Problem -> All of the entries below must be copied out exactly.

[Stored data]
########
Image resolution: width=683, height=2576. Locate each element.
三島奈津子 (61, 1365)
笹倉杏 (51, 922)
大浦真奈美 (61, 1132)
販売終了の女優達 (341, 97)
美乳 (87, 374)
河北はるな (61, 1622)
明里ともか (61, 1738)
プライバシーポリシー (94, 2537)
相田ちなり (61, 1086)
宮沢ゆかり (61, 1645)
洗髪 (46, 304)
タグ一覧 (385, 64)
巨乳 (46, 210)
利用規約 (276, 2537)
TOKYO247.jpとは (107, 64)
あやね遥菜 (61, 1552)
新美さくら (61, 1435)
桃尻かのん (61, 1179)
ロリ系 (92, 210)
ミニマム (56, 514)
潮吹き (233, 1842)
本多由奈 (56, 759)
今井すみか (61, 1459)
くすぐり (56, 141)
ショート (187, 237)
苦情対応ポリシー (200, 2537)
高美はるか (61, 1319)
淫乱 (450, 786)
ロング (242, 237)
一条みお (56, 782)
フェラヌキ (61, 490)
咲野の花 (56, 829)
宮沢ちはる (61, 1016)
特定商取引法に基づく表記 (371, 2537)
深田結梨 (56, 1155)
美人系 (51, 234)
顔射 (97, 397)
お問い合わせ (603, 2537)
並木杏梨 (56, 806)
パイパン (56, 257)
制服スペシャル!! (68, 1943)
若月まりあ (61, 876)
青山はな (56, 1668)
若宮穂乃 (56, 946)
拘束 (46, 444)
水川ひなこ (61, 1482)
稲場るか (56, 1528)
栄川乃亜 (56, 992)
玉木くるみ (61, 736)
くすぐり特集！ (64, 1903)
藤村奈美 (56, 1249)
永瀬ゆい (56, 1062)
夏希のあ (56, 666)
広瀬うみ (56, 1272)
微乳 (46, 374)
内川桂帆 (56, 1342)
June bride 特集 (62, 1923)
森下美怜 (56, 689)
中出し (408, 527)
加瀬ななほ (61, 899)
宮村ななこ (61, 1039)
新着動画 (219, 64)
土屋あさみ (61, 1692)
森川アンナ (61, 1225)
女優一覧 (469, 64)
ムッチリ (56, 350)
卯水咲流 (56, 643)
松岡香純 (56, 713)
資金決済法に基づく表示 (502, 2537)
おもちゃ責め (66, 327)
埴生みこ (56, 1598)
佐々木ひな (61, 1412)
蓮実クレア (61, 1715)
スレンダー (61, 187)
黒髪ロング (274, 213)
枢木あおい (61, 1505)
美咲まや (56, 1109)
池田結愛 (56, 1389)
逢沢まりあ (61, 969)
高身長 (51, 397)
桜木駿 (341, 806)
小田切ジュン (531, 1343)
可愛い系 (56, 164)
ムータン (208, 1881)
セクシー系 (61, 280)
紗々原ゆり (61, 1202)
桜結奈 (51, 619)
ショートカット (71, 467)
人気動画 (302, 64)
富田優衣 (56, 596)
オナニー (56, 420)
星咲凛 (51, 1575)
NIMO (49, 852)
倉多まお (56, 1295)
########
Solution to this exercise ->
Image resolution: width=683, height=2576. Locate each element.
三島奈津子 (61, 1365)
笹倉杏 (51, 922)
大浦真奈美 (61, 1132)
販売終了の女優達 (341, 97)
美乳 (87, 374)
河北はるな (61, 1622)
明里ともか (61, 1738)
プライバシーポリシー (94, 2537)
相田ちなり (61, 1086)
宮沢ゆかり (61, 1645)
洗髪 (46, 304)
タグ一覧 (385, 64)
巨乳 (46, 210)
利用規約 (276, 2537)
TOKYO247.jpとは (107, 64)
あやね遥菜 (61, 1552)
新美さくら (61, 1435)
桃尻かのん (61, 1179)
ロリ系 (92, 210)
ミニマム (56, 514)
潮吹き (233, 1842)
本多由奈 (56, 759)
今井すみか (61, 1459)
くすぐり (56, 141)
ショート (187, 237)
苦情対応ポリシー (200, 2537)
高美はるか (61, 1319)
淫乱 (450, 786)
ロング (242, 237)
一条みお (56, 782)
フェラヌキ (61, 490)
咲野の花 (56, 829)
宮沢ちはる (61, 1016)
特定商取引法に基づく表記 (371, 2537)
深田結梨 (56, 1155)
美人系 (51, 234)
顔射 (97, 397)
お問い合わせ (603, 2537)
並木杏梨 (56, 806)
パイパン (56, 257)
制服スペシャル!! (68, 1943)
若月まりあ (61, 876)
青山はな (56, 1668)
若宮穂乃 (56, 946)
拘束 (46, 444)
水川ひなこ (61, 1482)
稲場るか (56, 1528)
栄川乃亜 (56, 992)
玉木くるみ (61, 736)
くすぐり特集！ (64, 1903)
藤村奈美 (56, 1249)
永瀬ゆい (56, 1062)
夏希のあ (56, 666)
広瀬うみ (56, 1272)
微乳 (46, 374)
内川桂帆 (56, 1342)
June bride 特集 (62, 1923)
森下美怜 (56, 689)
中出し (408, 527)
加瀬ななほ (61, 899)
宮村ななこ (61, 1039)
新着動画 (219, 64)
土屋あさみ (61, 1692)
森川アンナ (61, 1225)
女優一覧 (469, 64)
ムッチリ (56, 350)
卯水咲流 (56, 643)
松岡香純 (56, 713)
資金決済法に基づく表示 (502, 2537)
おもちゃ責め (66, 327)
埴生みこ (56, 1598)
佐々木ひな (61, 1412)
蓮実クレア (61, 1715)
スレンダー (61, 187)
黒髪ロング (274, 213)
枢木あおい (61, 1505)
美咲まや (56, 1109)
池田結愛 (56, 1389)
逢沢まりあ (61, 969)
高身長 (51, 397)
桜木駿 (341, 806)
小田切ジュン (531, 1343)
可愛い系 (56, 164)
ムータン (208, 1881)
セクシー系 (61, 280)
紗々原ゆり (61, 1202)
桜結奈 (51, 619)
ショートカット (71, 467)
人気動画 (302, 64)
富田優衣 (56, 596)
オナニー (56, 420)
星咲凛 (51, 1575)
NIMO (49, 852)
倉多まお (56, 1295)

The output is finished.